The platform also calls for "federal fiscal relief to states as an effective tool to ... prevent harmful tuition and tax increases." In recent years, as budget shortfalls have forced most states to cut spending, funds for higher education have often ended up on the chopping block. To make up for the loss of state support, many public colleges and universities have raised their tuition.
In a campaign appearance in June, Mr. Kerry laid out plans to give states access to $10-billion in federal funds for the next two years to spend exclusively on higher education, as long as they promised not to raise tuition at public colleges faster than the rate of inflation. The federal dollars would be divided among the states based on their percentage of American students at public colleges. After two years, Mr. Kerry would work with states to establish measures to reward colleges that kept tuition down.

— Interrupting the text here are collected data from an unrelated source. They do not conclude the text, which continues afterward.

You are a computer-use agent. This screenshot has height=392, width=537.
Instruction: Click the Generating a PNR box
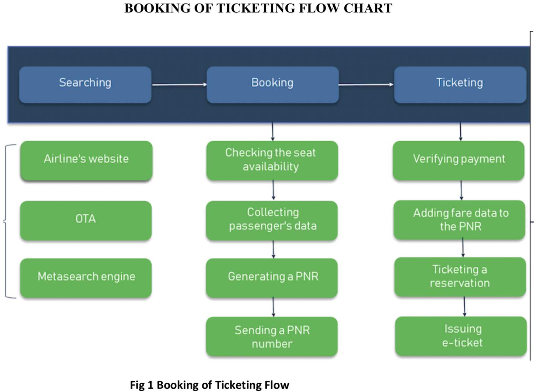272,278
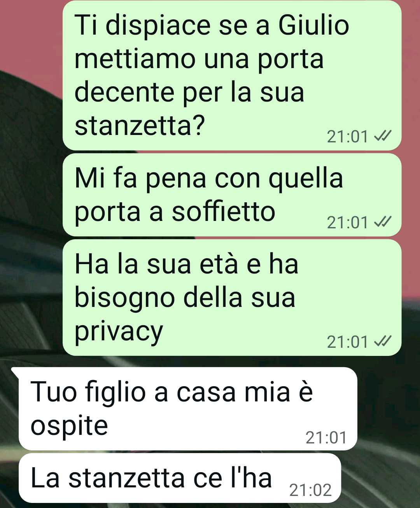Tap the word 'ospite' in white bubble

click(69, 426)
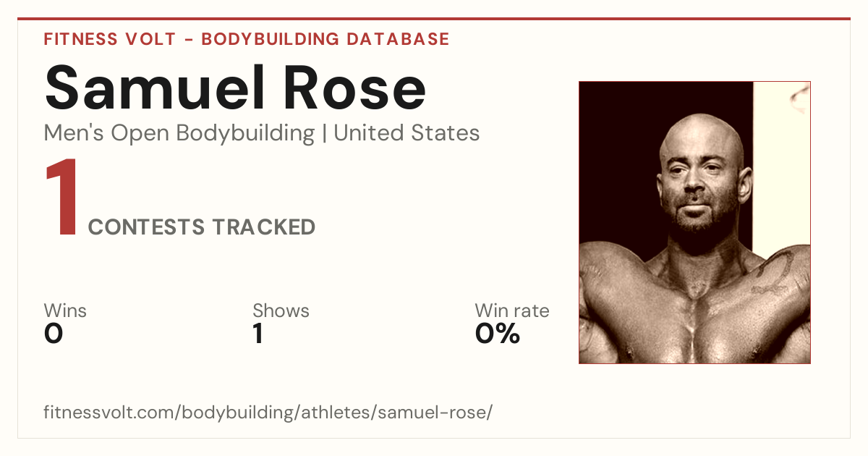Click the large red number 1
The height and width of the screenshot is (456, 868).
(x=61, y=199)
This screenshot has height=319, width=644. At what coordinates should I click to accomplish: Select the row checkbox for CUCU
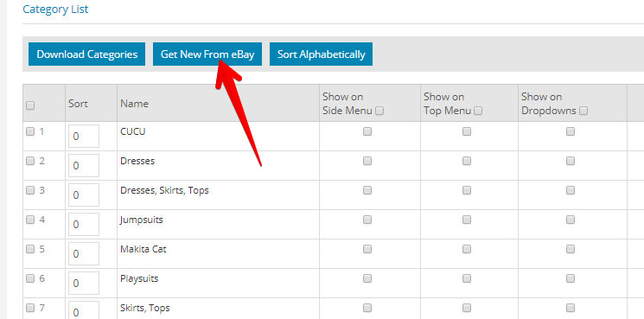(x=30, y=131)
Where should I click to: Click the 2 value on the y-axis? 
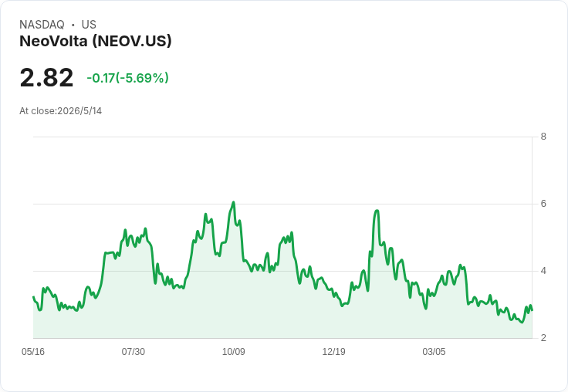(x=543, y=338)
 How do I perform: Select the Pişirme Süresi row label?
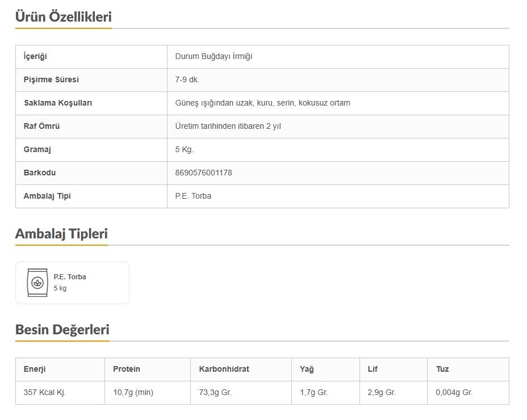(x=51, y=80)
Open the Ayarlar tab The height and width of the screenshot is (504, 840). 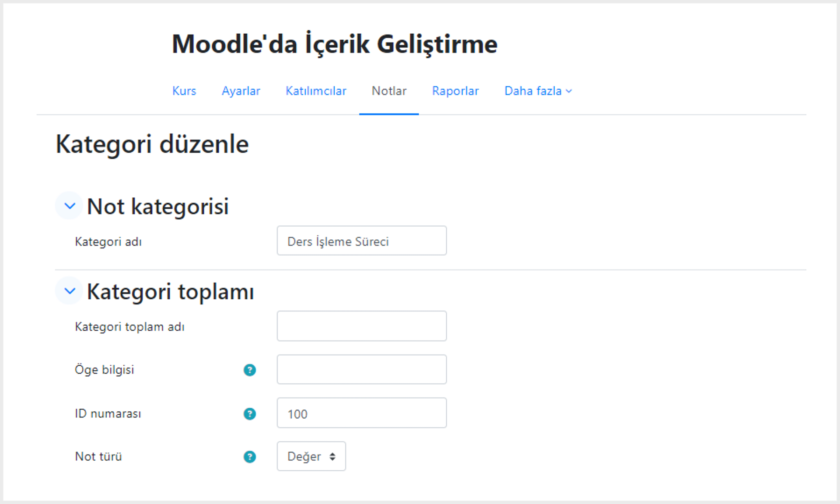coord(241,91)
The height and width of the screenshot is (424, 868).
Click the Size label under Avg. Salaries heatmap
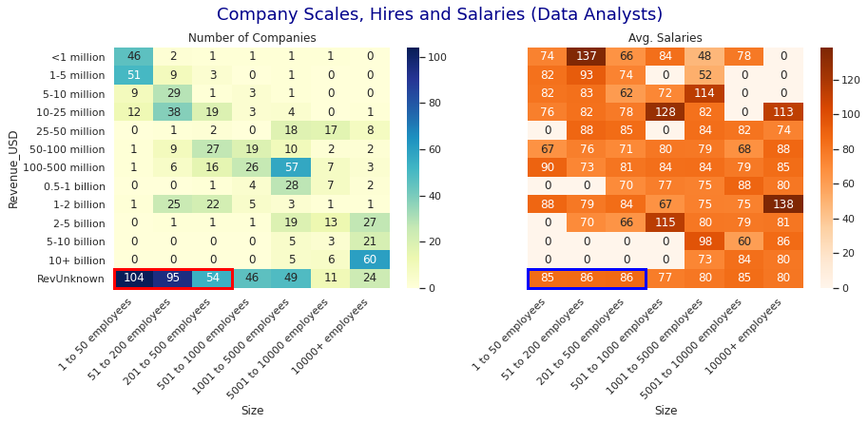pyautogui.click(x=665, y=411)
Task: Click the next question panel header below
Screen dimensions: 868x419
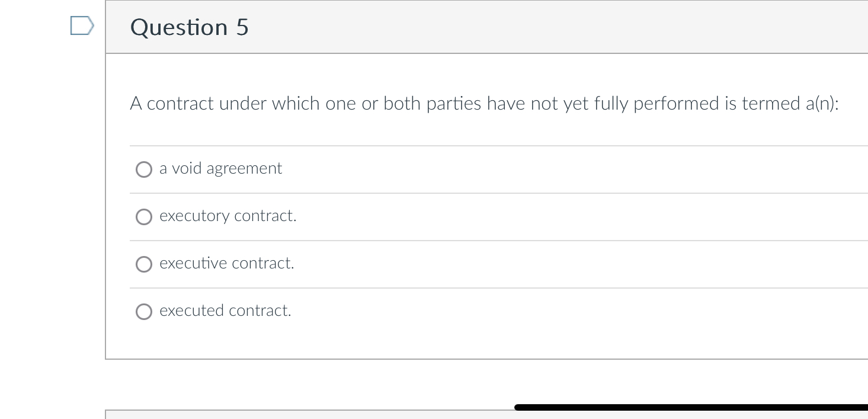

If adopted, a proposal to peg tuition to the Consumer Price Index, a common gauge of inflation, is likely to make some college officials nervous. Last year tuition at public four-year colleges went up an average of 14 percent. The Consumer Price Index is hovering around 3 percent.
"The first argument you're going to hear is what you use as the measure," said Patrick M. Callan, president of the National Center for Public Policy and Higher Education, a research group based in California, who would rather link tuition increases to the rise in average incomes since "affordability is all about what people can pay."
Spending on Research
In what is likely to be a response to complaints from many academic scientists that President Bush has delayed or junked scientific findings that do not support his policy priorities, the platform dedicates several planks to the party's belief in federal spending on scientific research, specifically to battle disease. "The Bush administration has put ideology over science, skewing information about everything from women's health to scientific research," the platform reads.
In particular, the platform says that the president's policy on limiting federal funds for research on embryonic stem cells is "wrongheaded" and would be reversed under a Kerry administration. The issue kept resurfacing in speeches at the convention last week, often bringing loud cheers from delegates in the hall.
Sen. Hillary Rodham Clinton of New York mentioned it, as did U.S. Rep. Tammy Baldwin, whose district includes the University of Wisconsin at Madison, where the first human embryonic stem cells were isolated, in 1998. And in what many Democrats considered a coup, Ron Reagan, the son of the late Republican president, dedicated an entire speech to the subject one night.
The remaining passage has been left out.